Lors de la dernière campagne électorale, toutes les jeunes filles en âge de procréer de la tribu Pataxo dans le village de Baheta, au sud de l’Etat de Bahia, avaient été opérées. Aujourd’hui, cette communauté aborigène, qui ne compte que 62 personnes, est menacée d’extinction. La terre de la tribu est convoitée par de grands propriétaires amis du député fédéral.
La mesure d’interdiction a été prise après les vives protestations de l’Eglise catholique et de la presse qui ont révélé les pratiques du député Lavigne, du Parti du Front Libéral PFL (droite) qui avait promis d’aider les femmes en échange de leur vote. Ce médecin, alors candidat à la députation, promettait aux indiennes une méthode pour leur éviter une grossesse, mais sans leur dire que l’opération avait un effet irréversible. Le médecin a fait procéder aux interventions chirurgicales gratuites dans ses hôpitaux.
Les femmes de l’ethnie Pataxo, vivant dans un état d’extrême misère et ayant de la peine à élever leurs enfants, ont accepté plus ou moins librement la «générosité» du futur député. L’ethnie Pataxo est composée de 6’200 personnes dont 2’000 ont le droit le vote. Cette sordide tromperie a fait la «une» des journaux brésiliens à l’occasion de la campagne électorale pour les élections présidentielles et parlementaires du 4 octobre prochain.
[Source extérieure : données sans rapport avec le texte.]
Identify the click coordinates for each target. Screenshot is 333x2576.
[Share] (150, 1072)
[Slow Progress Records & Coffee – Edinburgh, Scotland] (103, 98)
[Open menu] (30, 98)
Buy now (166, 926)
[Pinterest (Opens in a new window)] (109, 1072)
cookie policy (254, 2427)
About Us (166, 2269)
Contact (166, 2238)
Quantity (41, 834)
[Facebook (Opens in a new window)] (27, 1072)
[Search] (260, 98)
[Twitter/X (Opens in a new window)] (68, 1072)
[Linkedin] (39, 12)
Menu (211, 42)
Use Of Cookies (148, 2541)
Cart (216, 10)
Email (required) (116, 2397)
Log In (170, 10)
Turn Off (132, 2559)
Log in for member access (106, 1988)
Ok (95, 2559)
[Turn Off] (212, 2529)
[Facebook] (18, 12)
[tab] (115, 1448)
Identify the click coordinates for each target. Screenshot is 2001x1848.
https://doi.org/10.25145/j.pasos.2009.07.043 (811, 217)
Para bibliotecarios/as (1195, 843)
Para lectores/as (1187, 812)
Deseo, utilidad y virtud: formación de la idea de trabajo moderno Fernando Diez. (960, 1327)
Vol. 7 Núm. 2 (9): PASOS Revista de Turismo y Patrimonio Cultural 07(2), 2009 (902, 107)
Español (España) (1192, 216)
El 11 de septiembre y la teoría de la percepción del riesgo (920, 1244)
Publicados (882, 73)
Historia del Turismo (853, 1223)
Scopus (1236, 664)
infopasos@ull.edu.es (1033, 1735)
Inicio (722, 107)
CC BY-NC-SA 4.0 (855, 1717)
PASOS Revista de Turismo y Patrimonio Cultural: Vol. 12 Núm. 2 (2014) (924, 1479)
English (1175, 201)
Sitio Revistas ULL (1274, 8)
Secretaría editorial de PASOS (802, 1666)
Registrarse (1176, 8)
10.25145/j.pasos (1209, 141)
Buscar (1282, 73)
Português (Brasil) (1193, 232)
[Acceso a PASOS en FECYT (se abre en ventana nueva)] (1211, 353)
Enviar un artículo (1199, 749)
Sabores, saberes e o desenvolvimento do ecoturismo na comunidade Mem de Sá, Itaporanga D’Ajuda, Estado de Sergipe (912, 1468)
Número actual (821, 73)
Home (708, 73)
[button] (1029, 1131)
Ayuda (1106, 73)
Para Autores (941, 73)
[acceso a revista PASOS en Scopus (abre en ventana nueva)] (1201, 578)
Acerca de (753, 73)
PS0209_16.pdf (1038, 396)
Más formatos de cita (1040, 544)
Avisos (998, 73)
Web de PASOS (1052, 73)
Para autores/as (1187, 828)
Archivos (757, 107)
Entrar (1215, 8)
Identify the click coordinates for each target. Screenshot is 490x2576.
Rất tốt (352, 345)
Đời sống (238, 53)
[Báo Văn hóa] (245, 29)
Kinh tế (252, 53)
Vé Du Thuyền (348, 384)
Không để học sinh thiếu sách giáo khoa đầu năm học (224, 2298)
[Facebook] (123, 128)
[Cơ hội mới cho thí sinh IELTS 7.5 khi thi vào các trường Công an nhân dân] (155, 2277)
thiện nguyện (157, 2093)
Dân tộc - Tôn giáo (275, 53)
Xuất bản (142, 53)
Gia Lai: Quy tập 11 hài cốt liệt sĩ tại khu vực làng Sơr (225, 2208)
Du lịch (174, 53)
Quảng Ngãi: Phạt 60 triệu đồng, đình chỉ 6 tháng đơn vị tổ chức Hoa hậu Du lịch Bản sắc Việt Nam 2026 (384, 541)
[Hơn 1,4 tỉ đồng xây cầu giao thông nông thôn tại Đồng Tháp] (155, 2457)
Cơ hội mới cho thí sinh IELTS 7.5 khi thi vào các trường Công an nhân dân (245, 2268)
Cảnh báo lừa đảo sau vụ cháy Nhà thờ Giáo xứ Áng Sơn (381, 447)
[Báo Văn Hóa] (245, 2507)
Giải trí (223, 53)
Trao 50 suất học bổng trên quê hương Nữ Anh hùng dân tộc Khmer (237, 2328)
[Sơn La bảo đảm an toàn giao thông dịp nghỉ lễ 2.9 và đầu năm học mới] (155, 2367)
Les chefs indiens Pataxo ont révélé que derrière cette stérilisation, il y avait de gros intérêts en jeu: des propriétaires terriens de la région, amis du médecin-député, ne voient pas d’un mauvais œil l’élimination progressive des Pataxo, pour pouvoir un jour s’approprier plus facilement de leur terre. Le Conseil indigéniste missionnaire (CIMI), lié à la Conférence nationale des évêques du Brésil (CNBB), a qualifié ce cas de stérilisation forcée de lésion corporelle grave, telle que décrite dans le Code pénal brésilien. Un tel acte est également pour les Nations Unies un crime contraire au droit international. Les indiens réclament l’inculpation du député Roland Lavigne pour actes criminels.
Des stérilisations massives comparables à un «génocide»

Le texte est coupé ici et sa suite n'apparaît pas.